▸ 指示
両親についての文章のうち、「ただ、それは父と母、それぞれ一人で撮られたものである。」から始まり「母は、5年以上も前から特別養護老人ホームへ入居している。」で終わる部分を、「椅子」を「ソファ」に入れ替えて書き直してください。

▸ 抜粋テキスト
####################

ただ、それは父と母、それぞれ一人で撮られたものである。

父は、椅子に座り、少し笑顔でこちらを指さしている。
母は、介護用ベッドの背もたれを立てて上体を起こし、こちらに向けた顔は片目だけが薄く開いている。

これらの写真は、別々の施設から届けられたものだ。

母は、5年以上も前から特別養護老人ホームへ入居している。
その数年前から認知症は始まり、父が懸命に介護していた。

私も毎週末には訪れて一緒に過ごすようにしていたが、ある時期から息子である私のことも誰だか分からないようになってしまった。食事も少なくなり、薬を飲むことも嫌がるようになり、そしてほとんど寝たきりに・・・。

週末だけ会う私でも精神的なストレスは大変なものであった。毎日、付ききりでいる父の体力的疲労と精神的苦労は計り知れない。そこで胃瘻手術をきっかけに母の特別養護老人ホームへの入居を決めた。

それから約3年以上、父は毎日かかさず母の元へ通っていた。80歳にもなるのに自転車で、長距離を、坂道さえ越えて・・・。

2年前の春、鬼怒川・日光の温泉旅行へ父を連れていった。

####################

▸ 提供データ
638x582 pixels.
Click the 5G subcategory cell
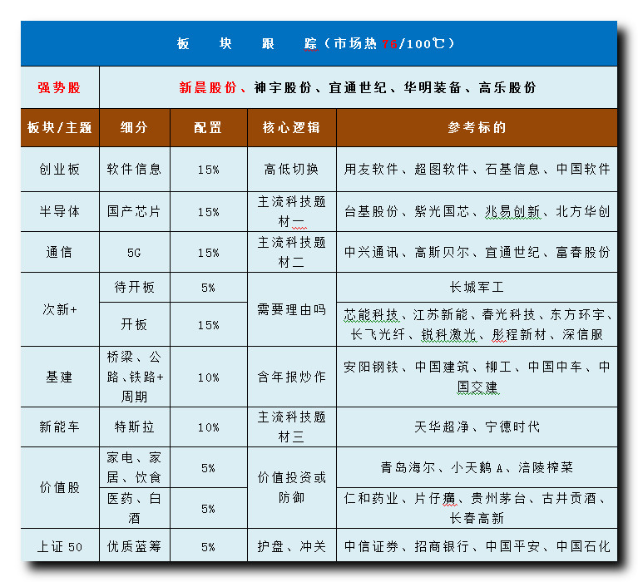[x=134, y=252]
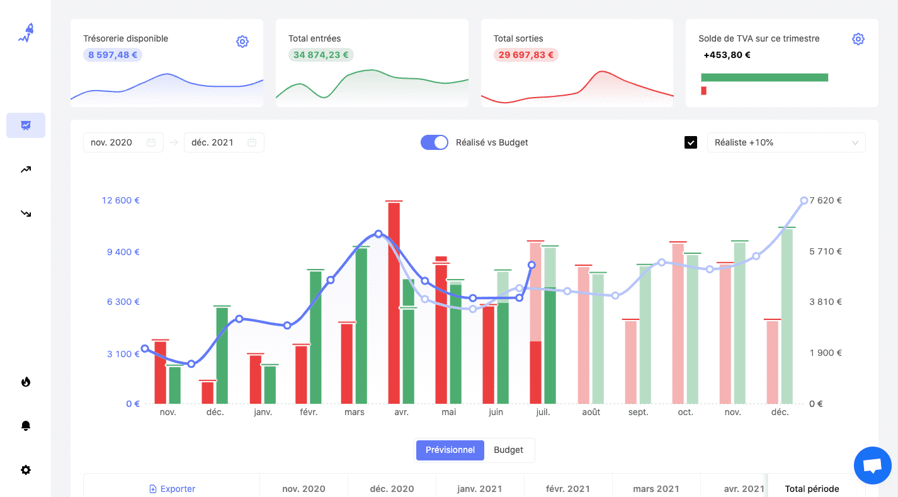Expand the Réaliste +10% dropdown
The image size is (898, 497).
pos(786,142)
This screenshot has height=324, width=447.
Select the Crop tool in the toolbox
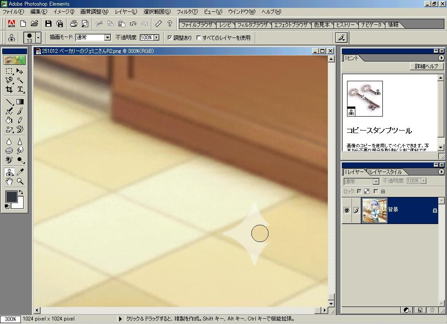(x=9, y=90)
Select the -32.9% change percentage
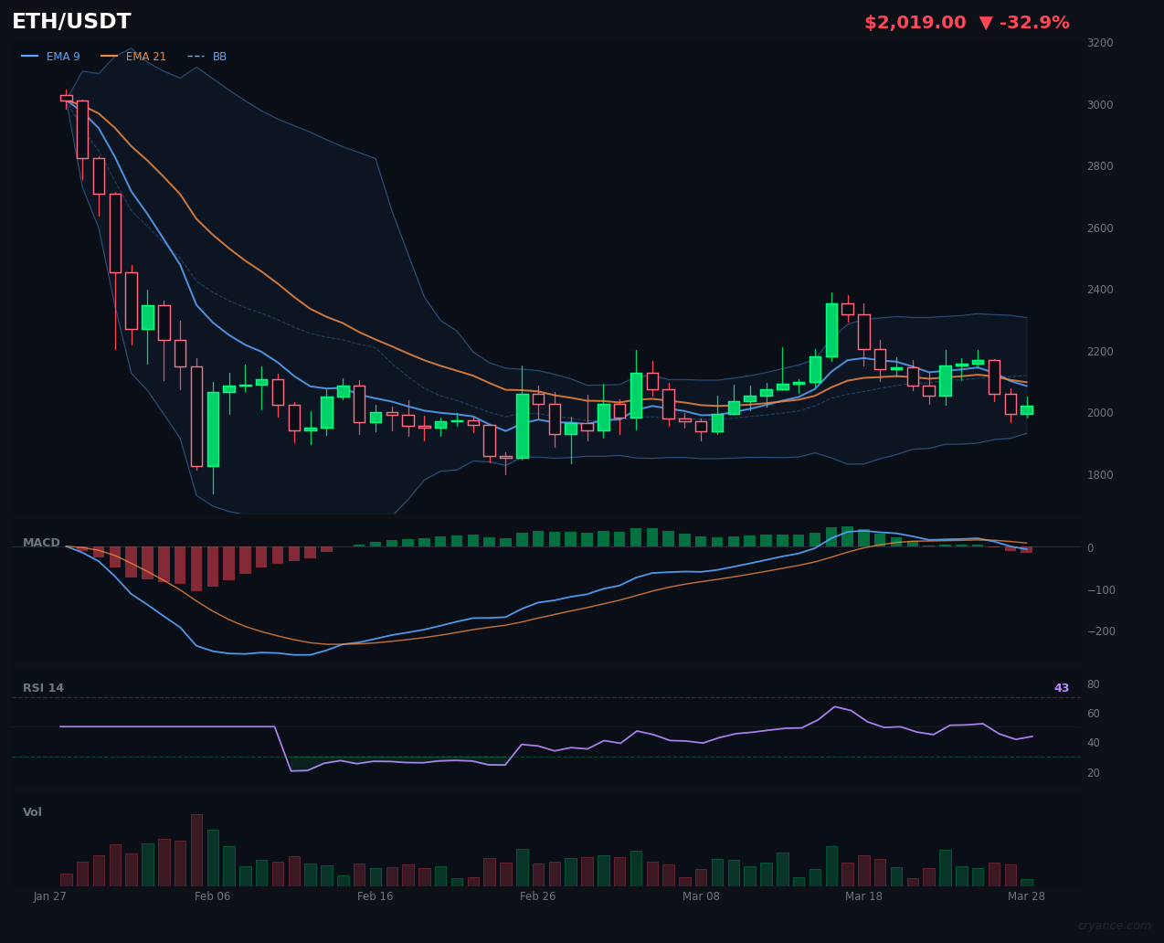The width and height of the screenshot is (1164, 943). coord(1035,22)
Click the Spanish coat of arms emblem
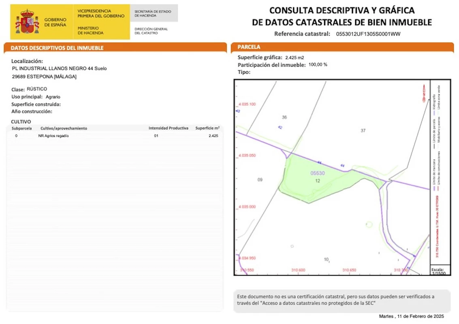Image resolution: width=459 pixels, height=324 pixels. [27, 22]
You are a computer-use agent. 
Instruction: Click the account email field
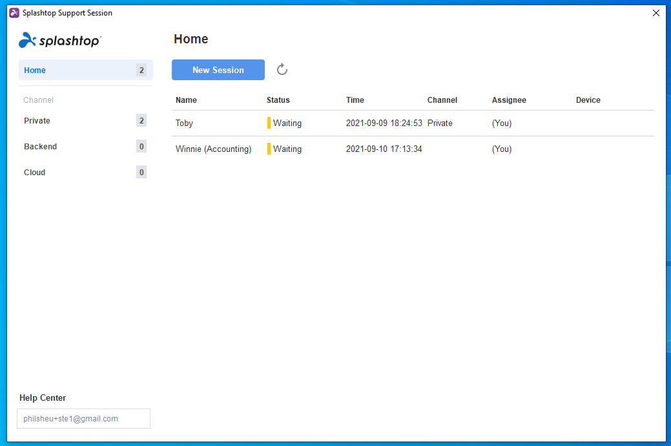point(83,419)
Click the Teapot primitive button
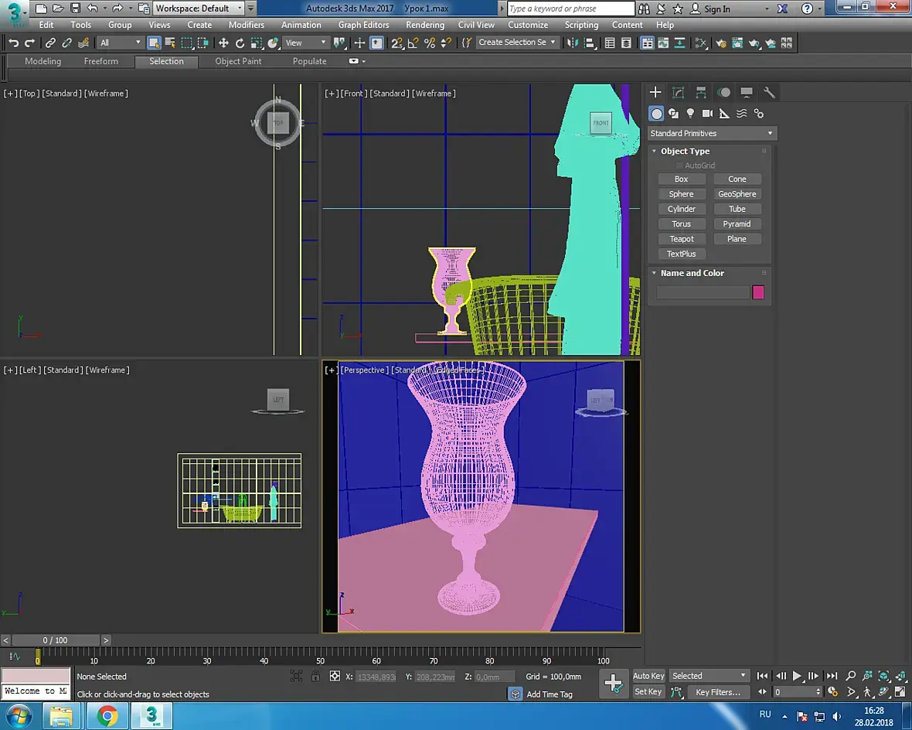912x730 pixels. [681, 239]
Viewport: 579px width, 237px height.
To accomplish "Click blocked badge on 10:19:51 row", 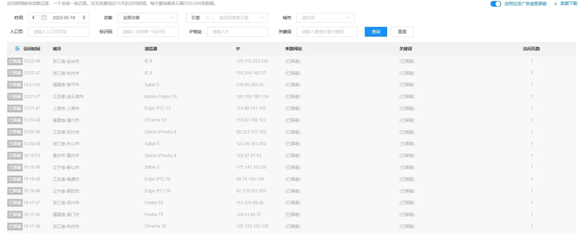I will pos(15,156).
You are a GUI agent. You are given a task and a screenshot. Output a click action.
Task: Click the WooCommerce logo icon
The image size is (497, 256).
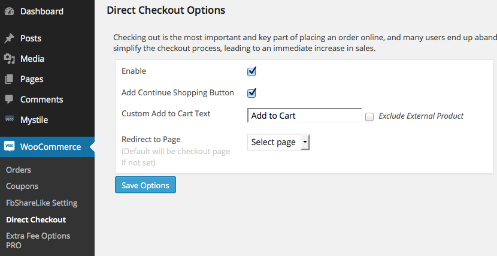10,147
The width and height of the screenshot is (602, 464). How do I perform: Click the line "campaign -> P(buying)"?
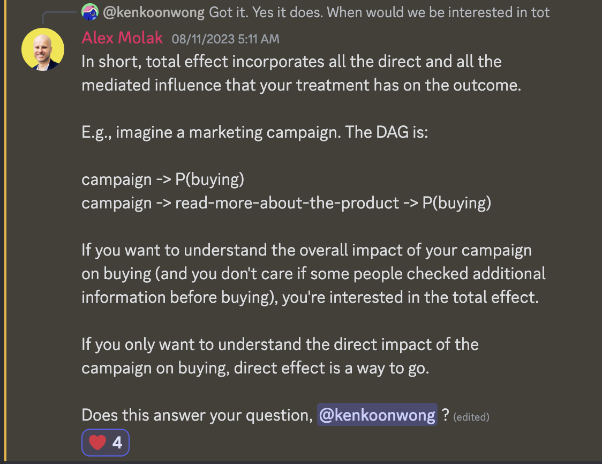(x=163, y=179)
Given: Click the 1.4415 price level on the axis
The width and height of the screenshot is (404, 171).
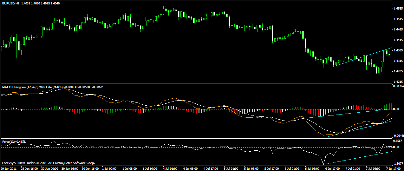Looking at the screenshot, I should (x=398, y=40).
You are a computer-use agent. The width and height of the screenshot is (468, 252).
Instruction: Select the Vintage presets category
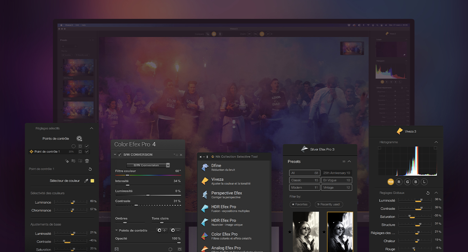pyautogui.click(x=336, y=188)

####################

▸ 出力
ただ、それは父と母、それぞれ一人で撮られたものである。

父は、ソファに座り、少し笑顔でこちらを指さしている。
母は、介護用ベッドの背もたれを立てて上体を起こし、こちらに向けた顔は片目だけが薄く開いている。

これらの写真は、別々の施設から届けられたものだ。

母は、5年以上も前から特別養護老人ホームへ入居している。